Newborn screening can only identify ASMD (Niemann-Pick types A and B). Newborn screening for ASMD requires collecting a small amount of blood from your baby’s heel. Screening measures how much ASM enzyme is in your baby’s blood. This enzyme is responsible for breaking down sphingomyelin. Babies with a low level of this enzyme might have ASMD.

What Happens After an Out-of-Range Screening Result?

If your baby’s blood spot screening result for ASMD is out-of-range, your baby’s health care provider will contact you. Together, you will discuss next steps and follow-up plans.

An out-of-range screening result does not mean that your baby definitely has the condition. It does mean that your baby needs more follow-up testing.

Your baby may need the following tests after an out-of-range screening result:

• Blood tests
• Genetic testing using a blood sample

You should complete any recommended follow-up testing as soon as possible. Babies and infants with this condition can have serious health problems if they are not diagnosed and treated quickly.

False-positive newborn screening results for this condition can happen.

Newborn screening helps babies lead healthier lives. If your baby has an out-of-range result, follow up with your health care provider quickly. It is important to follow their instructions. Your baby may need to get treatment right away, even if they are not showing signs or symptoms. In some cases, your baby’s health care provider may decide it is best to watch (monitor) your baby to decide next steps. Careful monitoring and early treatment will help your baby stay as healthy as possible.

It is important to talk to your health care provider about which treatment(s) are best for your baby. Treatment manages the health problems caused by this condition by reducing symptoms.

Treatments may include the following:

• Bone marrow transplant or enzyme replacement therapy (for type B)
• Medications to help cholesterol levels (statins)
• Physical and occupational therapy

Children who receive early and ongoing treatment for ASMD may live longer and have better growth. There is not yet effective treatment for brain issues by ASMD in the infantile neurovisceral and chronic neurovisceral forms of the disease. It is important to talk to your health care provider about how to best care for your baby. Health care providers will develop a plan that is tailored to the needs of each child.
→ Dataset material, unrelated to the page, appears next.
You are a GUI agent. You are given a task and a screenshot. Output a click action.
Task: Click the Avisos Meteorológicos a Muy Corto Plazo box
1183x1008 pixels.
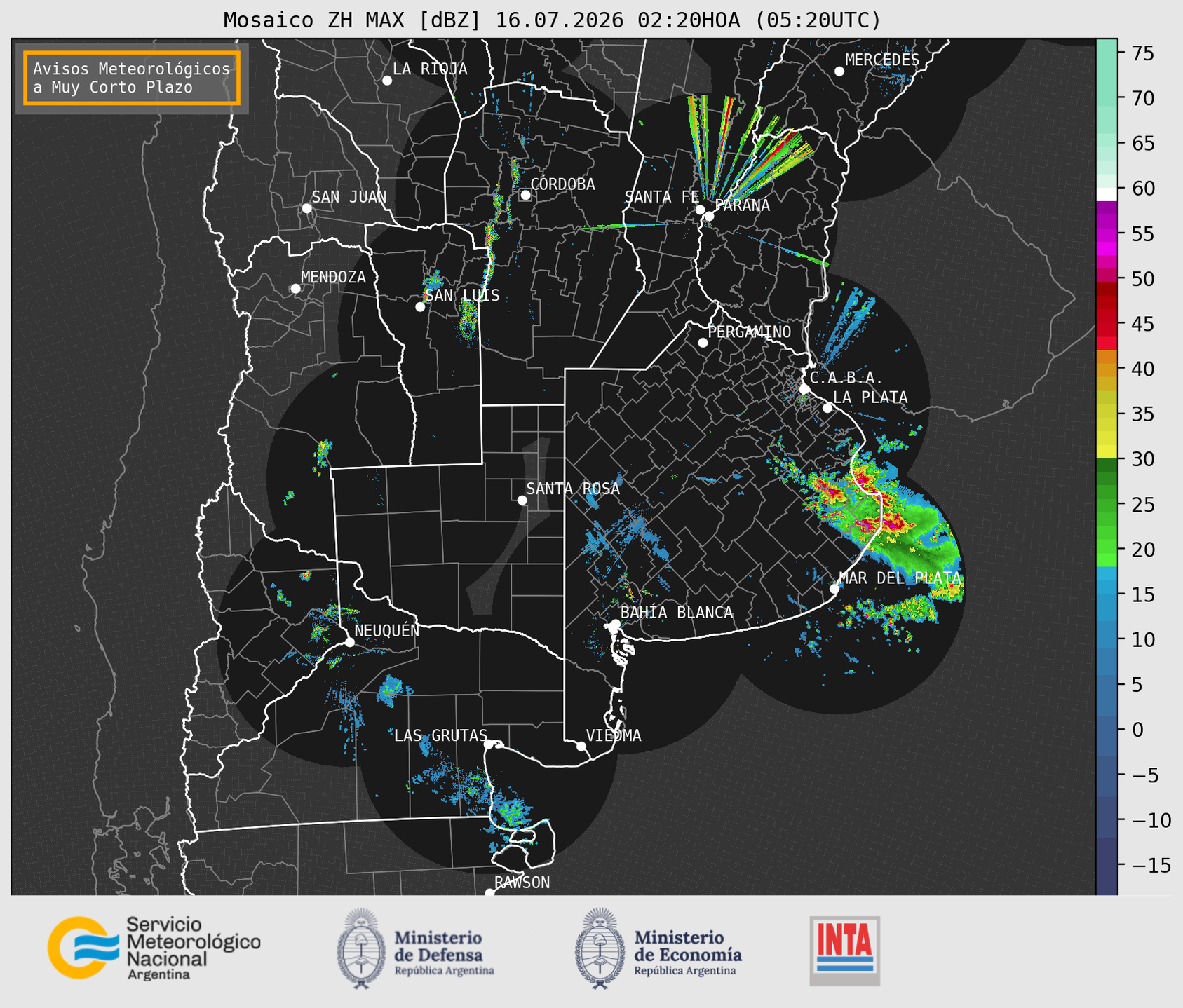[132, 78]
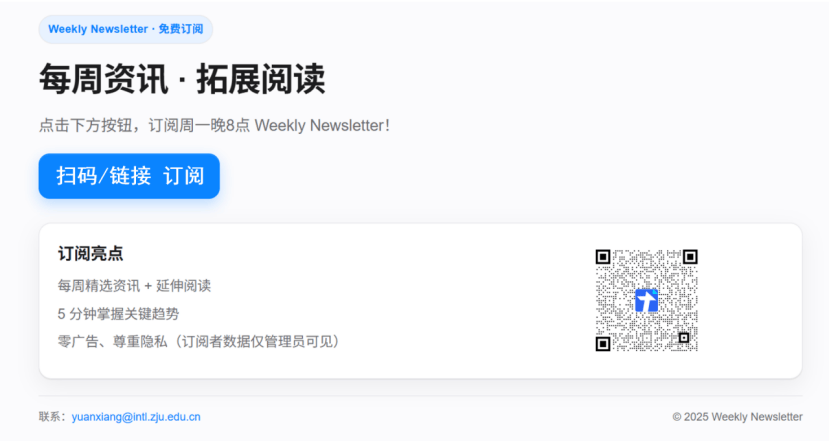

Niemann-Pick disease types A and B is estimated to affect 1 in 250,000 individuals. Niemann-Pick disease type A occurs more frequently among individuals of Ashkenazi (eastern and central European) Jewish descent than in the general population. The incidence within the Ashkenazi population is approximately 1 in 40,000 individuals.
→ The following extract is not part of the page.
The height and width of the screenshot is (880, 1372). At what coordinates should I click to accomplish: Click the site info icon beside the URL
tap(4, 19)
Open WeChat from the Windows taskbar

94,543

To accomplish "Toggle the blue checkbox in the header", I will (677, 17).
Combined, Niemann-Pick disease types C1 and C2 are estimated to affect 1 in 150,000 individuals; however, type C1 is by far the more common type, accounting for 95 percent of cases. The disease occurs more frequently in people of French-Acadian descent in Nova Scotia. In Nova Scotia, a population of affected French-Acadians were previously designated as having Niemann-Pick disease type D, however, it was shown that these individuals have mutations in the gene associated with Niemann-Pick disease type C1.